- _Task objective_
The answer must consist of the entries, copied exactly and in full.

Stored data entries
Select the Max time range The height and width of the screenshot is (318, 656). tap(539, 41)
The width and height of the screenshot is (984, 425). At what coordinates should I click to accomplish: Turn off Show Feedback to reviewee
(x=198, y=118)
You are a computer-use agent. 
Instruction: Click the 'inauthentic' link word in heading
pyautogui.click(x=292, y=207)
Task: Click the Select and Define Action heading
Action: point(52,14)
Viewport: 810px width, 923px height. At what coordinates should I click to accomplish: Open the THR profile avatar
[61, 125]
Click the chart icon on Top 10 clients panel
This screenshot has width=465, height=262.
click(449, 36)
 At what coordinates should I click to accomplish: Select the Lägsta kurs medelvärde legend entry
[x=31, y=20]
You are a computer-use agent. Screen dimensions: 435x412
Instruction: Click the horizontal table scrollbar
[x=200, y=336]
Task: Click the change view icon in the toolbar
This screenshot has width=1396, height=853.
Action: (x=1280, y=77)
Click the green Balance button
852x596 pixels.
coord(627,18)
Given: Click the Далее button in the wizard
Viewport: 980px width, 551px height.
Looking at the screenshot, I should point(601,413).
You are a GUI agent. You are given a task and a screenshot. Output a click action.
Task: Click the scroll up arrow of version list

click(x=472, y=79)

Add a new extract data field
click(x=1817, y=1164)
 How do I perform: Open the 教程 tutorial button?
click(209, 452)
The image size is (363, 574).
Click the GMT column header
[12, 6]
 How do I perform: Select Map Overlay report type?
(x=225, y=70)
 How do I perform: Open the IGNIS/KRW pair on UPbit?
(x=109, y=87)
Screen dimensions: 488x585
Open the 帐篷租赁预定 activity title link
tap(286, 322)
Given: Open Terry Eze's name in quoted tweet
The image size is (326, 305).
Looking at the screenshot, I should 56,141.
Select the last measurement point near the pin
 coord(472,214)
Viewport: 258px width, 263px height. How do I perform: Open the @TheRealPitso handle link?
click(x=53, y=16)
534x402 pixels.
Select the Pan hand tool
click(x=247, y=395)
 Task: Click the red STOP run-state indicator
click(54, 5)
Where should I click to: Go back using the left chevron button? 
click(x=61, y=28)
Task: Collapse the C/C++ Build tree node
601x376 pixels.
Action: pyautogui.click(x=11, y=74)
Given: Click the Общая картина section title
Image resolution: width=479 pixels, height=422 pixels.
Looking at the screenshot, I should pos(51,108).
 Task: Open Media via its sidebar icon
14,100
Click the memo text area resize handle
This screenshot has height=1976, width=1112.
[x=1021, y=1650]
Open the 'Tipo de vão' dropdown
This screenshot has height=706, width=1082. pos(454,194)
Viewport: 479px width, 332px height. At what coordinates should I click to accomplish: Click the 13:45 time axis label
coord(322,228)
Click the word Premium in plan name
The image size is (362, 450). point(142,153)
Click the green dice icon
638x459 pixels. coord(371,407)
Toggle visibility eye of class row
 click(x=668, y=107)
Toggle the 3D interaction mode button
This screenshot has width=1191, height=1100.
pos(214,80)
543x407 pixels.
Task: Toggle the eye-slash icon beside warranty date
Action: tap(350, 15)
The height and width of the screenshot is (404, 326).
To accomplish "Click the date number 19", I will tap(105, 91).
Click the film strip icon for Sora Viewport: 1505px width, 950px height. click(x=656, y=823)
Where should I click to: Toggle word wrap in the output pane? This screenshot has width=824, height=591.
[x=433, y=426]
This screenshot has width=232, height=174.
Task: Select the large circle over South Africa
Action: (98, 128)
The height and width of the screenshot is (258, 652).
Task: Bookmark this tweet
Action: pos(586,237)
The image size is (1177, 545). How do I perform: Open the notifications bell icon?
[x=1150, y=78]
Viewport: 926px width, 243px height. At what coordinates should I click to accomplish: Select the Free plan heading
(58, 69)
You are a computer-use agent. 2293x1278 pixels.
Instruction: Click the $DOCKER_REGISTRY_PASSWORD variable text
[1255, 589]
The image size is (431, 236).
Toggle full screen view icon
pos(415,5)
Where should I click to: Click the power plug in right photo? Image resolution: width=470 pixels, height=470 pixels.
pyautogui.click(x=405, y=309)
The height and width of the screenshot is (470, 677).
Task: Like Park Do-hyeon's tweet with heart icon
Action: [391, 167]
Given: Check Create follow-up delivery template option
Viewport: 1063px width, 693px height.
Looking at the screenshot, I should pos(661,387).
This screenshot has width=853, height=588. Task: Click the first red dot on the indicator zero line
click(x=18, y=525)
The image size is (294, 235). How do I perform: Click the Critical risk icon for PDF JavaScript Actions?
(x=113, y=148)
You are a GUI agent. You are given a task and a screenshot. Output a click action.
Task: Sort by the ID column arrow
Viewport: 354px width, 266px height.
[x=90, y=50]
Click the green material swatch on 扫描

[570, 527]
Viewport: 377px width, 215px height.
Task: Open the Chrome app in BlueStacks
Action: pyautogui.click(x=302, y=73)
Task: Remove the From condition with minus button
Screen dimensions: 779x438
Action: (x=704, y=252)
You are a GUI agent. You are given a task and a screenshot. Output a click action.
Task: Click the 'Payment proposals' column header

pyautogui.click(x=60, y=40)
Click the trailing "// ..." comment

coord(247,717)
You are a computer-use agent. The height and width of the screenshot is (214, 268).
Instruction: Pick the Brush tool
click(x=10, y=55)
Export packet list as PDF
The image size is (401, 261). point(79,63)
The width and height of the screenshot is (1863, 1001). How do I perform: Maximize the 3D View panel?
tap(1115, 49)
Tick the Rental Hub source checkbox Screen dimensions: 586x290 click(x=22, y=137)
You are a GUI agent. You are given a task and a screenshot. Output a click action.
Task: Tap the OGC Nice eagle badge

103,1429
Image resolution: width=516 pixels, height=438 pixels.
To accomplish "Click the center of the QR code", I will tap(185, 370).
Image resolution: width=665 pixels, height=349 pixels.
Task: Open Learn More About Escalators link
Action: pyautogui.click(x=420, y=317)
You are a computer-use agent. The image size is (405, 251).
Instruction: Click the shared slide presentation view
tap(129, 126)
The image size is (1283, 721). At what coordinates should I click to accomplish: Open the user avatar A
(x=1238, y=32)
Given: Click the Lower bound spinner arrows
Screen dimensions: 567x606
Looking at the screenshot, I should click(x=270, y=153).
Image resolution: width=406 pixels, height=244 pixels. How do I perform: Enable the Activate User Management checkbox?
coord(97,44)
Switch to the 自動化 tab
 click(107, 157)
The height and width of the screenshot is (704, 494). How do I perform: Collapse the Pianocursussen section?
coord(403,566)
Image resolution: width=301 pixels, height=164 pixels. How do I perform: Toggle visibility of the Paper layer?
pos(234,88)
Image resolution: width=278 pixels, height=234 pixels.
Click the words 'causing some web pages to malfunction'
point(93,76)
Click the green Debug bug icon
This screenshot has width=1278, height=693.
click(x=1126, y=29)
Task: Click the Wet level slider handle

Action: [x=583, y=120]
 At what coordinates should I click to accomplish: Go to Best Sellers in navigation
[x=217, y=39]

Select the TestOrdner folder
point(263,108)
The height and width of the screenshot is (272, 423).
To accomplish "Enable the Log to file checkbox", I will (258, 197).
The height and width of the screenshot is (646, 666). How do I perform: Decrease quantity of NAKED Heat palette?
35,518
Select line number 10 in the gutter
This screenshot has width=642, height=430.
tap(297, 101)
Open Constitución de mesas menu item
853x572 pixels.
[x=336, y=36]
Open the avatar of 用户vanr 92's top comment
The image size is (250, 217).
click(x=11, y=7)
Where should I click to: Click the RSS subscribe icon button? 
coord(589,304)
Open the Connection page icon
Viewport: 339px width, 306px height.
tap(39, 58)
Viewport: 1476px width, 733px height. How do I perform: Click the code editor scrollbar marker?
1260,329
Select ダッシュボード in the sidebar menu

- _Finished task_
Select the Max time range The height and width of the screenshot is (318, 656). tap(539, 41)
The width and height of the screenshot is (984, 425). At what coordinates should I click to accomplish: Turn off Show Feedback to reviewee
(x=198, y=118)
You are a computer-use agent. 
Instruction: Click the 'inauthentic' link word in heading
pyautogui.click(x=292, y=207)
Task: Click the Select and Define Action heading
Action: point(52,14)
Viewport: 810px width, 923px height. At what coordinates should I click to accomplish: Open the THR profile avatar
[61, 125]
Click the chart icon on Top 10 clients panel
This screenshot has width=465, height=262.
click(449, 36)
 At what coordinates should I click to accomplish: Select the Lägsta kurs medelvärde legend entry
[x=31, y=20]
You are a computer-use agent. Screen dimensions: 435x412
Instruction: Click the horizontal table scrollbar
[x=200, y=336]
Task: Click the change view icon in the toolbar
This screenshot has width=1396, height=853.
Action: (x=1280, y=77)
Click the green Balance button
852x596 pixels.
coord(627,18)
Given: Click the Далее button in the wizard
Viewport: 980px width, 551px height.
Looking at the screenshot, I should point(601,413).
You are a GUI agent. You are given a task and a screenshot. Output a click action.
Task: Click the scroll up arrow of version list

click(x=472, y=79)

Add a new extract data field
click(x=1817, y=1164)
 How do I perform: Open the 教程 tutorial button?
click(209, 452)
The image size is (363, 574).
Click the GMT column header
[12, 6]
 How do I perform: Select Map Overlay report type?
(x=225, y=70)
 How do I perform: Open the IGNIS/KRW pair on UPbit?
(x=109, y=87)
Screen dimensions: 488x585
Open the 帐篷租赁预定 activity title link
tap(286, 322)
Given: Open Terry Eze's name in quoted tweet
The image size is (326, 305).
Looking at the screenshot, I should 56,141.
Select the last measurement point near the pin
 coord(472,214)
Viewport: 258px width, 263px height. How do I perform: Open the @TheRealPitso handle link?
click(x=53, y=16)
534x402 pixels.
Select the Pan hand tool
click(x=247, y=395)
 Task: Click the red STOP run-state indicator
click(54, 5)
Where should I click to: Go back using the left chevron button? 
click(x=61, y=28)
Task: Collapse the C/C++ Build tree node
601x376 pixels.
Action: pyautogui.click(x=11, y=74)
Given: Click the Общая картина section title
Image resolution: width=479 pixels, height=422 pixels.
Looking at the screenshot, I should pos(51,108).
 Task: Open Media via its sidebar icon
14,100
Click the memo text area resize handle
This screenshot has height=1976, width=1112.
[x=1021, y=1650]
Open the 'Tipo de vão' dropdown
This screenshot has height=706, width=1082. pos(454,194)
Viewport: 479px width, 332px height. At what coordinates should I click to accomplish: Click the 13:45 time axis label
coord(322,228)
Click the word Premium in plan name
The image size is (362, 450). point(142,153)
Click the green dice icon
638x459 pixels. coord(371,407)
Toggle visibility eye of class row
 click(x=668, y=107)
Toggle the 3D interaction mode button
This screenshot has width=1191, height=1100.
pos(214,80)
543x407 pixels.
Task: Toggle the eye-slash icon beside warranty date
Action: tap(350, 15)
The height and width of the screenshot is (404, 326).
To accomplish "Click the date number 19", I will tap(105, 91).
Click the film strip icon for Sora Viewport: 1505px width, 950px height. click(x=656, y=823)
Where should I click to: Toggle word wrap in the output pane? This screenshot has width=824, height=591.
[x=433, y=426]
This screenshot has width=232, height=174.
Task: Select the large circle over South Africa
Action: (98, 128)
The height and width of the screenshot is (258, 652).
Task: Bookmark this tweet
Action: pos(586,237)
The image size is (1177, 545). How do I perform: Open the notifications bell icon?
[x=1150, y=78]
Viewport: 926px width, 243px height. At what coordinates should I click to accomplish: Select the Free plan heading
(58, 69)
You are a computer-use agent. 2293x1278 pixels.
Instruction: Click the $DOCKER_REGISTRY_PASSWORD variable text
[1255, 589]
The image size is (431, 236).
Toggle full screen view icon
pos(415,5)
Where should I click to: Click the power plug in right photo? Image resolution: width=470 pixels, height=470 pixels.
pyautogui.click(x=405, y=309)
The height and width of the screenshot is (470, 677).
Task: Like Park Do-hyeon's tweet with heart icon
Action: [391, 167]
Given: Check Create follow-up delivery template option
Viewport: 1063px width, 693px height.
Looking at the screenshot, I should pos(661,387).
This screenshot has width=853, height=588. Task: Click the first red dot on the indicator zero line
click(x=18, y=525)
The image size is (294, 235). How do I perform: Click the Critical risk icon for PDF JavaScript Actions?
(x=113, y=148)
You are a GUI agent. You are given a task and a screenshot. Output a click action.
Task: Sort by the ID column arrow
Viewport: 354px width, 266px height.
[x=90, y=50]
Click the green material swatch on 扫描

[570, 527]
Viewport: 377px width, 215px height.
Task: Open the Chrome app in BlueStacks
Action: pyautogui.click(x=302, y=73)
Task: Remove the From condition with minus button
Screen dimensions: 779x438
Action: (x=704, y=252)
You are a GUI agent. You are given a task and a screenshot. Output a click action.
Task: Click the 'Payment proposals' column header

pyautogui.click(x=60, y=40)
Click the trailing "// ..." comment

coord(247,717)
You are a computer-use agent. The height and width of the screenshot is (214, 268).
Instruction: Pick the Brush tool
click(x=10, y=55)
Export packet list as PDF
The image size is (401, 261). point(79,63)
The width and height of the screenshot is (1863, 1001). How do I perform: Maximize the 3D View panel?
tap(1115, 49)
Tick the Rental Hub source checkbox Screen dimensions: 586x290 click(x=22, y=137)
You are a GUI agent. You are given a task and a screenshot. Output a click action.
Task: Tap the OGC Nice eagle badge

103,1429
Image resolution: width=516 pixels, height=438 pixels.
To accomplish "Click the center of the QR code", I will tap(185, 370).
Image resolution: width=665 pixels, height=349 pixels.
Task: Open Learn More About Escalators link
Action: pyautogui.click(x=420, y=317)
You are a computer-use agent. The image size is (405, 251).
Instruction: Click the shared slide presentation view
tap(129, 126)
The image size is (1283, 721). At what coordinates should I click to accomplish: Open the user avatar A
(x=1238, y=32)
Given: Click the Lower bound spinner arrows
Screen dimensions: 567x606
Looking at the screenshot, I should click(x=270, y=153).
Image resolution: width=406 pixels, height=244 pixels. How do I perform: Enable the Activate User Management checkbox?
coord(97,44)
Switch to the 自動化 tab
 click(107, 157)
The height and width of the screenshot is (704, 494). How do I perform: Collapse the Pianocursussen section?
coord(403,566)
Image resolution: width=301 pixels, height=164 pixels. How do I perform: Toggle visibility of the Paper layer?
pos(234,88)
Image resolution: width=278 pixels, height=234 pixels.
Click the words 'causing some web pages to malfunction'
point(93,76)
Click the green Debug bug icon
This screenshot has width=1278, height=693.
click(x=1126, y=29)
Task: Click the Wet level slider handle

Action: [x=583, y=120]
 At what coordinates should I click to accomplish: Go to Best Sellers in navigation
[x=217, y=39]

Select the TestOrdner folder
point(263,108)
The height and width of the screenshot is (272, 423).
To accomplish "Enable the Log to file checkbox", I will (258, 197).
The height and width of the screenshot is (646, 666). How do I perform: Decrease quantity of NAKED Heat palette?
35,518
Select line number 10 in the gutter
This screenshot has width=642, height=430.
tap(297, 101)
Open Constitución de mesas menu item
853x572 pixels.
[x=336, y=36]
Open the avatar of 用户vanr 92's top comment
The image size is (250, 217).
click(x=11, y=7)
Where should I click to: Click the RSS subscribe icon button? 
coord(589,304)
Open the Connection page icon
Viewport: 339px width, 306px height.
tap(39, 58)
Viewport: 1476px width, 733px height. How do I perform: Click the code editor scrollbar marker?
1260,329
Select ダッシュボード in the sidebar menu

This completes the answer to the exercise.